What needs to be done >>
Count how many lines in the items below contain the word "computer". Give only the number.

....................

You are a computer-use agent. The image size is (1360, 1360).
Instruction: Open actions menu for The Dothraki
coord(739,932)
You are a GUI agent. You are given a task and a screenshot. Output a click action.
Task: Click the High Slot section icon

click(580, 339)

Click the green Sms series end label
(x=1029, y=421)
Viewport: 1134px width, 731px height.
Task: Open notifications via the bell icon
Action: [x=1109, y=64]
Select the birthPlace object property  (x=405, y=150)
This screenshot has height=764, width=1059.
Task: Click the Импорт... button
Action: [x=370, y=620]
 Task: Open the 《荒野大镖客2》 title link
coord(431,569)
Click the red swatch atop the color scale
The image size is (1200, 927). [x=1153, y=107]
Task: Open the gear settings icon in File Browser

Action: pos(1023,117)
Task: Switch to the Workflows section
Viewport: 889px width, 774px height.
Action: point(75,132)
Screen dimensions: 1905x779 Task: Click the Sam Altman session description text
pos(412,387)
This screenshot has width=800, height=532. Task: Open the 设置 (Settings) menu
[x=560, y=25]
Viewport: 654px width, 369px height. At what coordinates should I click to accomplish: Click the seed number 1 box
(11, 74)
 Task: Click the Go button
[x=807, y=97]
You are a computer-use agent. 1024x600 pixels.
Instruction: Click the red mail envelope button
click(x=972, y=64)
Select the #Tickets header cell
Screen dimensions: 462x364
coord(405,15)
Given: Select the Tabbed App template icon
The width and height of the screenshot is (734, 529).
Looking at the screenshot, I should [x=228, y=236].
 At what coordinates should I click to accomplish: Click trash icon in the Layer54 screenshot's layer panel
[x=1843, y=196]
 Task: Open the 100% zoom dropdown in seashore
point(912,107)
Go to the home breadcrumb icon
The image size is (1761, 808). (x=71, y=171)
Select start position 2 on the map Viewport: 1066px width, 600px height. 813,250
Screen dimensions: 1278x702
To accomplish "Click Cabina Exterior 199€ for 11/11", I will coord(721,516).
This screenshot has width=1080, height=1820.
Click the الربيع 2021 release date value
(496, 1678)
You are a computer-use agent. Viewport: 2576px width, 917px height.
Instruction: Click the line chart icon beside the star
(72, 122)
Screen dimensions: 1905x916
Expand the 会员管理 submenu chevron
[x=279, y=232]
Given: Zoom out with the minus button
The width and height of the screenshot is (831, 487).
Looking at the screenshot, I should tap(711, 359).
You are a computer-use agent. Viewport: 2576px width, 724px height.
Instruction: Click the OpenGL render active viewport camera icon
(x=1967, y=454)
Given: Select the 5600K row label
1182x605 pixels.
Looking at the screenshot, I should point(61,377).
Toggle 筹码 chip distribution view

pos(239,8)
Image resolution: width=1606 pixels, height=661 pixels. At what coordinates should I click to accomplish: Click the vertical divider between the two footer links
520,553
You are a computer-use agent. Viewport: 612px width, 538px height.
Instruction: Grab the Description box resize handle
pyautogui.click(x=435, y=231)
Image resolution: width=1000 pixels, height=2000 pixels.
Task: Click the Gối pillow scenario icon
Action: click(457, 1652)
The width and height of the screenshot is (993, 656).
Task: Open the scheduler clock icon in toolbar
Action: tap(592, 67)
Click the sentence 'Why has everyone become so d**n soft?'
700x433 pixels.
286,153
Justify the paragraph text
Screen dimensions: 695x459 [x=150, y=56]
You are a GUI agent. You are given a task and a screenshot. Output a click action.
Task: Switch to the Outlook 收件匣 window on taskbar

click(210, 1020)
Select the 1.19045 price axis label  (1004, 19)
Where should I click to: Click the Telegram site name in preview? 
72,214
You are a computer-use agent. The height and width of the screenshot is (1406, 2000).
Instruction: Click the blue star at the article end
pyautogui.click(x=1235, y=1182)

....................

Problem solution >>
6